As propostas de regulamentação burocrática da atividade de relações governamentais partem do pressuposto que a influência política decorre, apenas, de reuniões oficiais e estruturadas – sendo ignoradas iniciativas e estratégias de influência indireta, por intermédio de redes sociais, imprensa, estudos técnicos, publicações na mídia, entre outras. Isso pode indicar o anacronismo da premissa: a forma pode estar sendo valorizada, em detrimento do conteúdo.

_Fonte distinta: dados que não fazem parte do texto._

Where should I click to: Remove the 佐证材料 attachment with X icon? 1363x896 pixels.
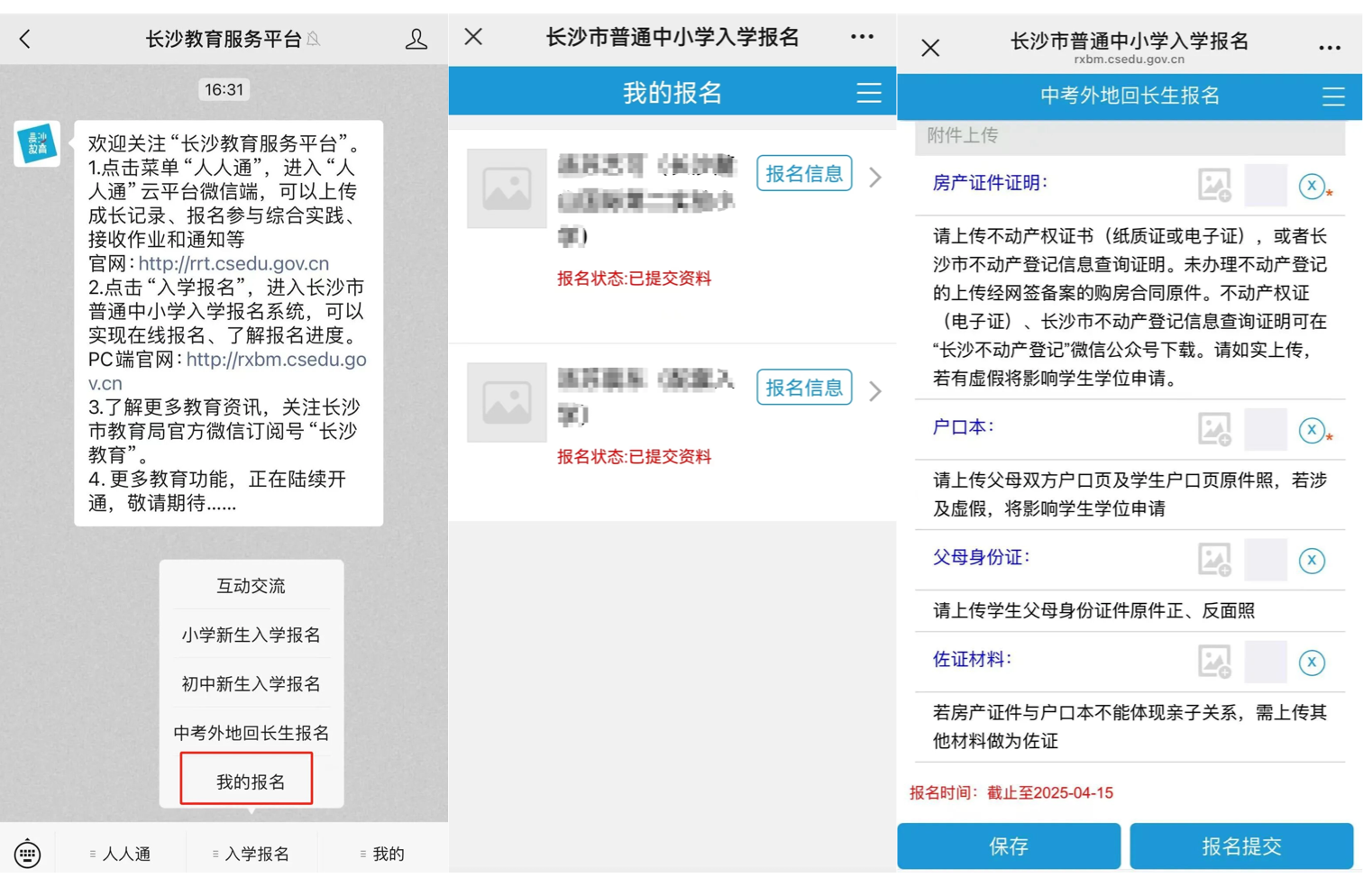[1311, 663]
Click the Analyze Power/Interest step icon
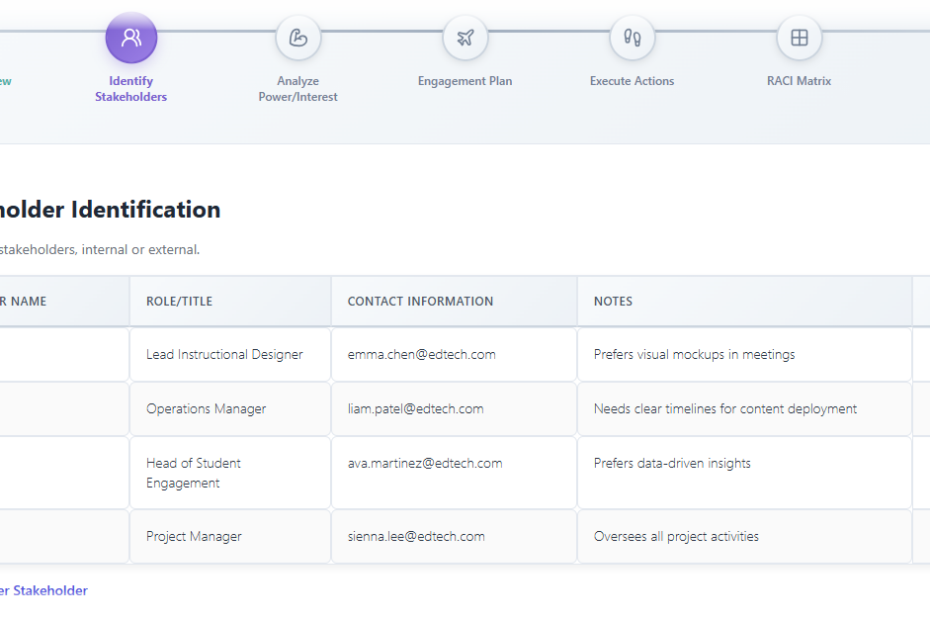Screen dimensions: 930x620 coord(298,38)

Ademais, eventuais restrições para a comunicação entre membros da sociedade e integrantes dos Poderes Públicos podem, inclusive, ser contestadas sob a perspectiva constitucional, uma vez que a promulgação de lei restritiva dos diretos de manifestação, petição e interação democrática é algo contrário a direitos previstos em nossa Constituição como suporte à Democracia real.
Talvez, a finalidade que se pretende – em última análise, o fim da corrupção – poderia ser melhor atingida mediante apuração rápida e eficaz, combinada à punição exemplar dos malfeitos, gerando coerção suficiente para os atores se autolimitarem. A regulação burocrática não é suficiente para impedir descaminhos morais, que podem ser facilmente encobertos pela formalidade simulada. Barreiras regulatórias de forma induzem concentração a favor dos players mais fortemente financiados e estruturados, e apresentam um desafio adicional que desestimula e enfraquece novos atores. A iniciativa de formalização das doações eleitorais empresariais após o escândalo PC Farias e as notícias de sua utilização indevida em fatos recentes milita, na verdade, contra a hipótese de que formalizar e burocratizar inibe desvios éticos.

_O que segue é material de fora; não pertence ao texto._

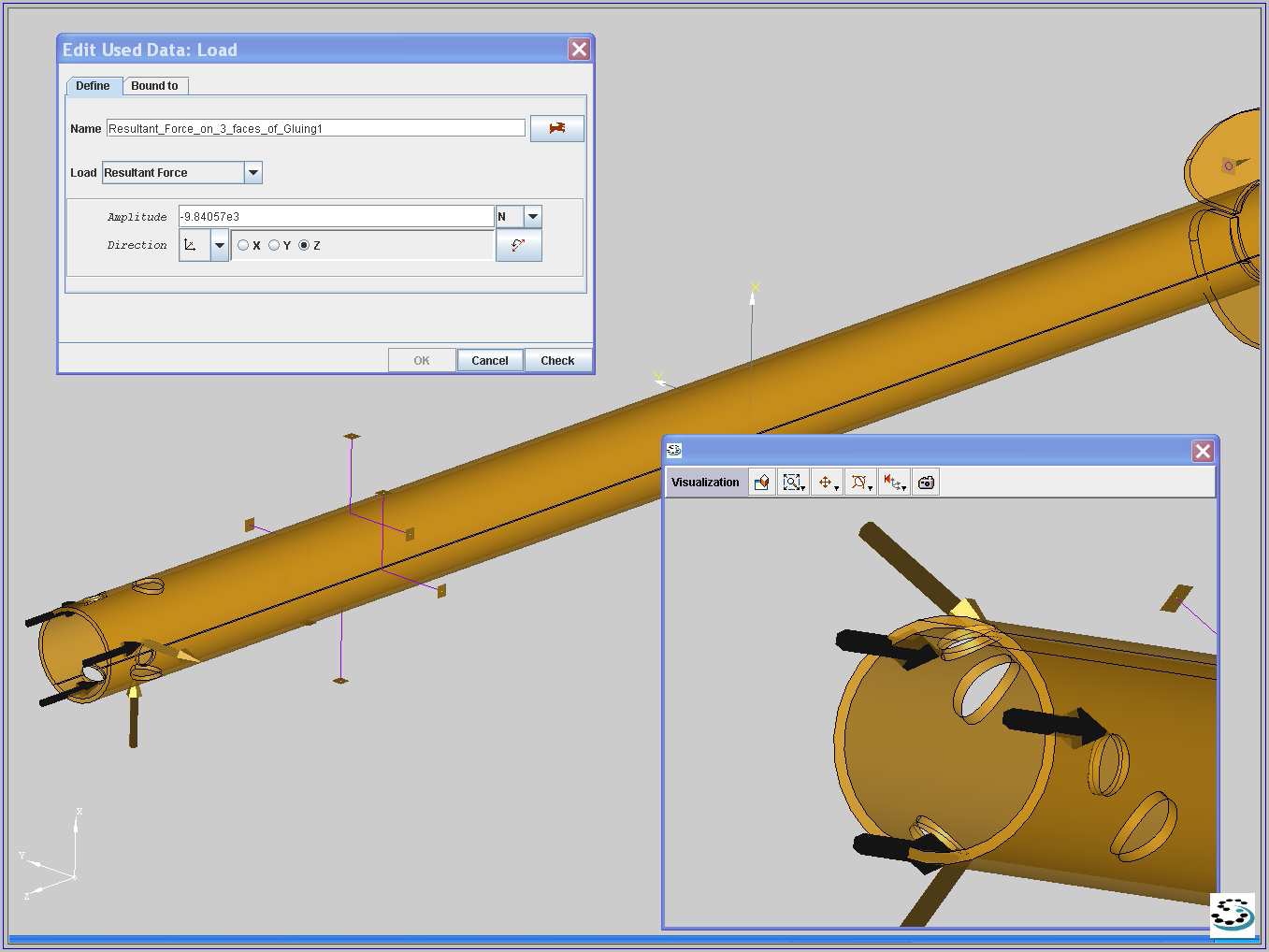Click the reverse direction arrow icon button
This screenshot has height=952, width=1269.
pos(518,245)
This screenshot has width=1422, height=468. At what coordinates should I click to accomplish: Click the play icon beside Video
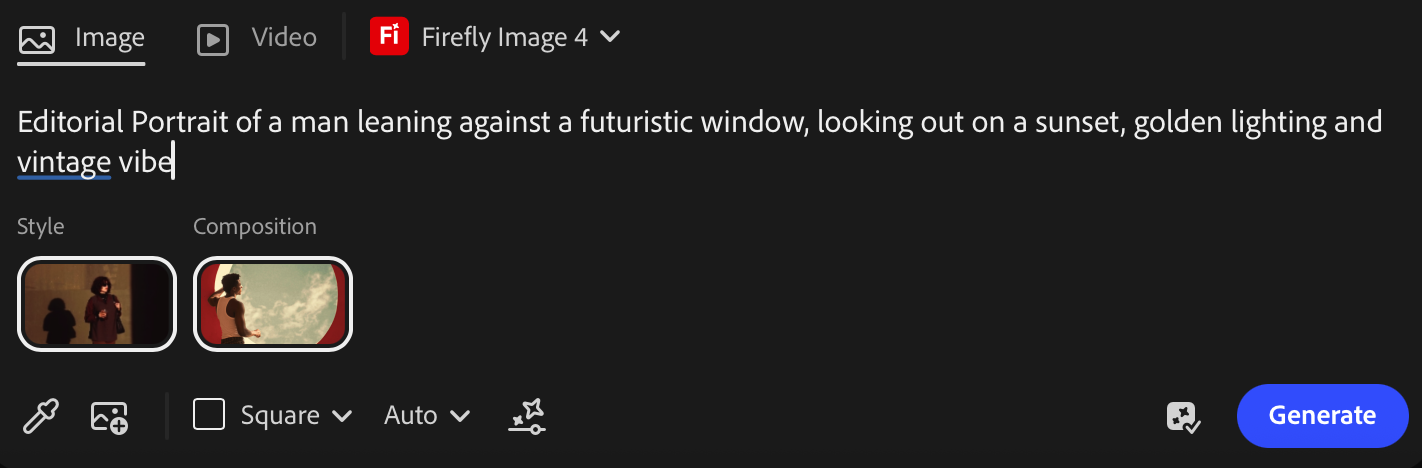click(x=213, y=39)
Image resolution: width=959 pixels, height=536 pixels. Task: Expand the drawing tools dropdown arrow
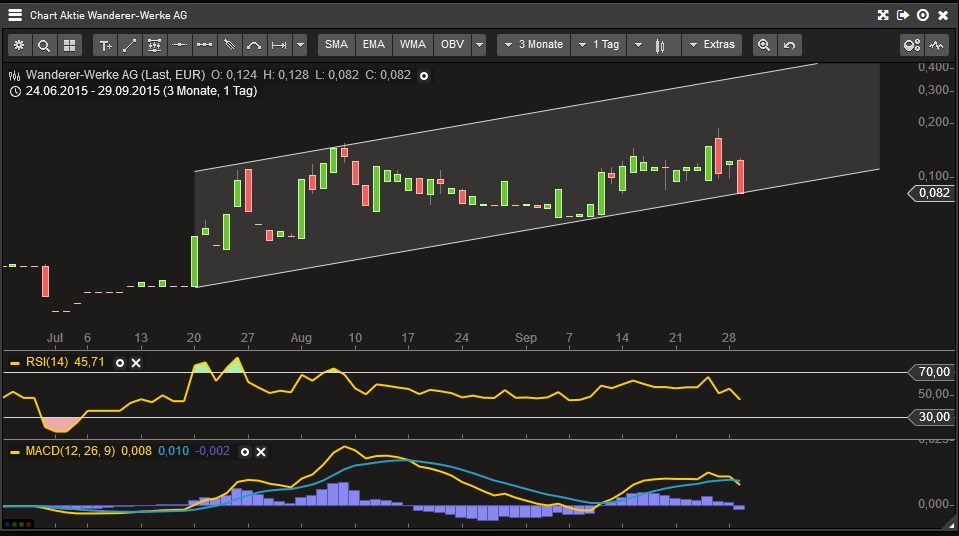click(300, 45)
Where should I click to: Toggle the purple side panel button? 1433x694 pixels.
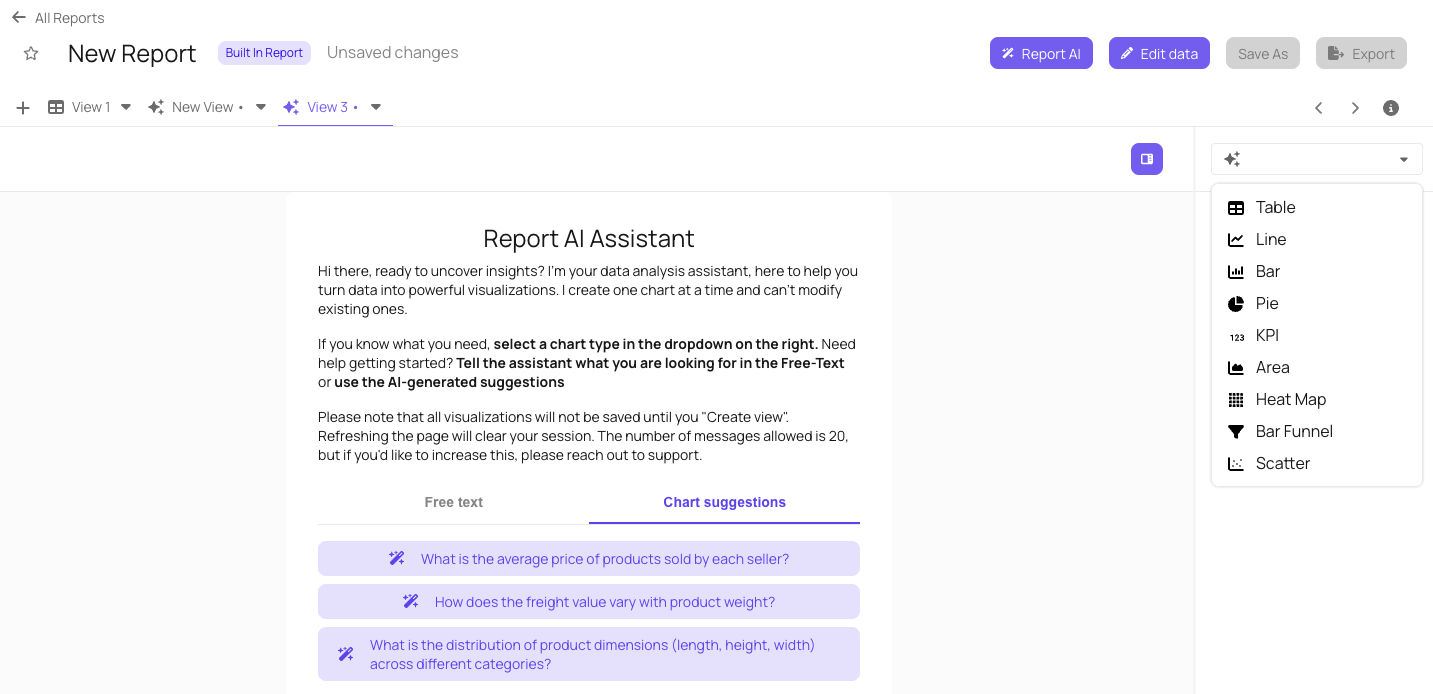1146,158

Mesmo sem a regulamentação, grupos organizados em torno de um objetivo comum continuam manifestando os interesses dos mais diversos setores da sociedade perante órgãos do Poder Legislativo e do Executivo, o que é não só legítimo como útil para ampliar o debate e informar o processo legislativo e decisório em relação a aspectos despercebidos ou até ao anseio social. A atividade de sensibilização e compartilhamento de informações com agentes públicos e políticos não implica, nem pressupõe, corrupção; pelo contrário: torna suportável e produtivo o pacto social para os cidadãos governados. Para verificarmos se este debate será atualizado a nova realidade mundial e brasileira há que se acompanhar quais serão os desdobramentos das iniciativas legislativas, quando ou se efetivamente ocorrerem.

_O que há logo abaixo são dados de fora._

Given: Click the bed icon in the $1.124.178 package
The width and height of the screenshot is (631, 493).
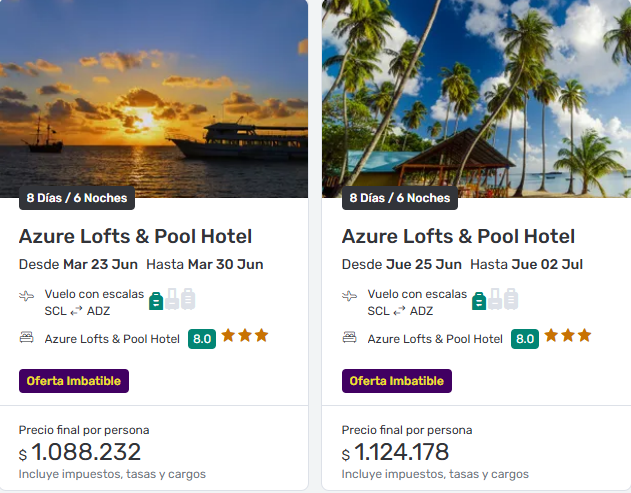Looking at the screenshot, I should [x=350, y=338].
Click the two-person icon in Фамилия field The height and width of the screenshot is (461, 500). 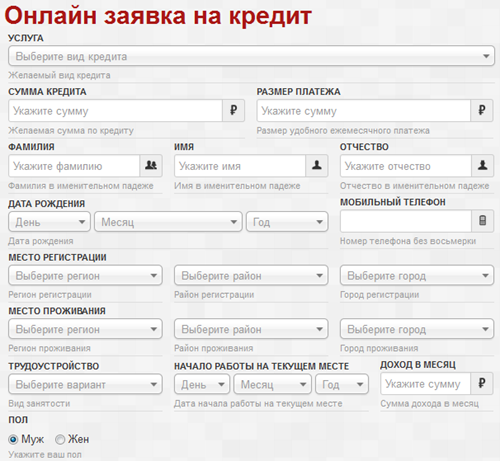151,165
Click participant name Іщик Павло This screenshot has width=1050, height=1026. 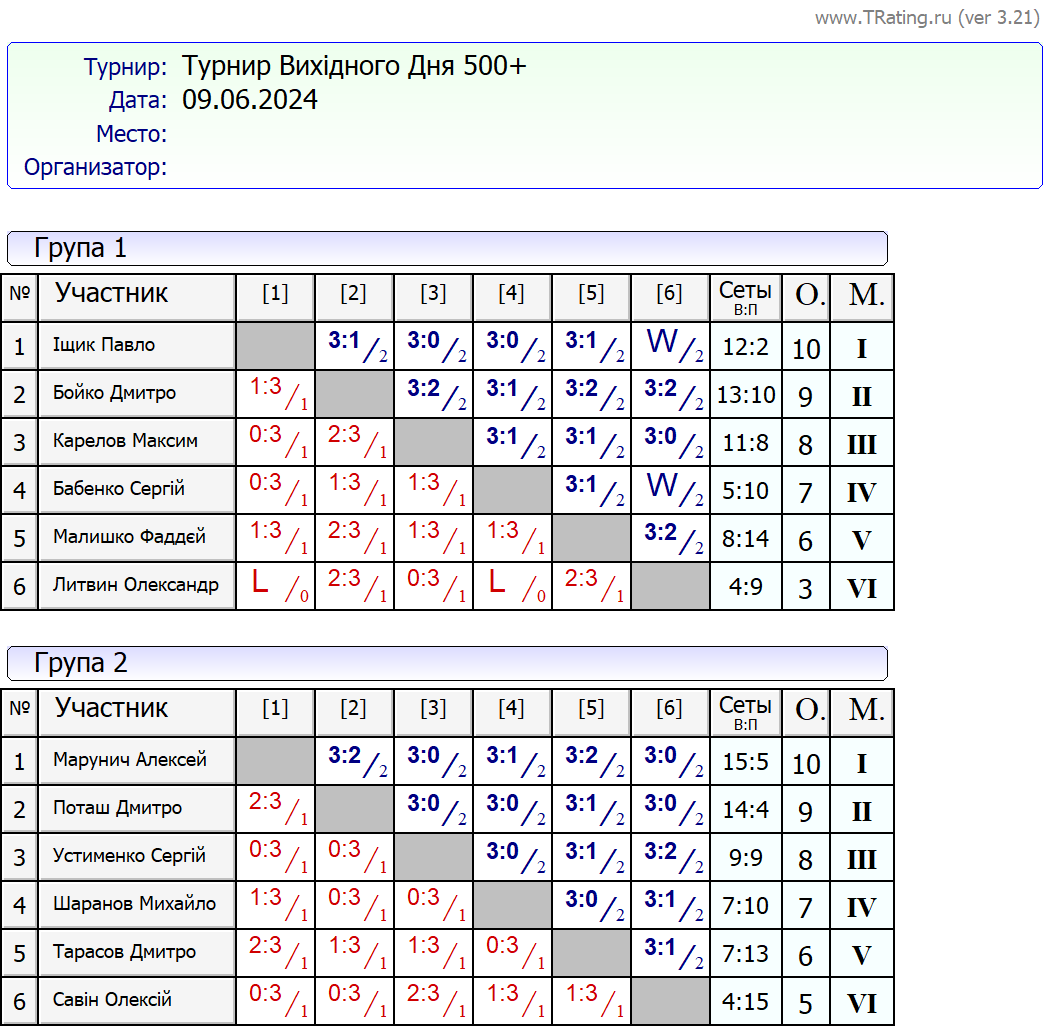tap(104, 346)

[1] Encontram-se fora de exercício os senhores Pastor Valadares, ex-PDT; José Aníbal, ex-PSDB; Deca, ex-PSDB, e Aloysio Nunes, ex-PSDB, atual Ministro de Estado das Relações Exteriores (MRE). Os autores da PEC 47/2016 são os Senadores: Romero Jucá (PMDB); Aécio Neves (PSDB); Aloysio Nunes Ferreira (fora de exercício – MRE); Ana Amélia (PP); Ataídes Oliveira (PSDB); Dalírio Beber (PSDB); Dário Berger (PMDB); Senador Deca (fora do exercício – ocupava o cargo por ser Suplente do Sen. Cássio Cunha Lima, que havia sido afastado); Edison Lobão (PMDB); Eduardo Braga (PMDB); Elmano Férrer (PMDB); Eunício Oliveira (PMDB); Fernando Bezerra Coelho (PSB); Flexa Ribeiro (PSDB); Hélio José (PMDB); José Agripino (DEM); José Aníbal (fora de exercício – ocupava o cargo por ser Suplente do Sen. José Serra, que havia sido nomeado para um ministério); Pastor Valadares (fora de exercício – ocupava o cargo por ser Suplente do Sen. Acir Gurgacz, que havia sido afastado); Paulo Bauer (PSDB); Paulo Rocha (PT); Raimundo Lira (PMDB); Ricardo Ferraço (PSDB); Roberto Muniz (PP); Ronaldo Caiado (DEM); Rose de Freitas (PMDB); Tasso Jereissati (PSDB); Valdir Raupp (PMDB); Wellington Fagundes (PR); Zezé Perrella (PMDB).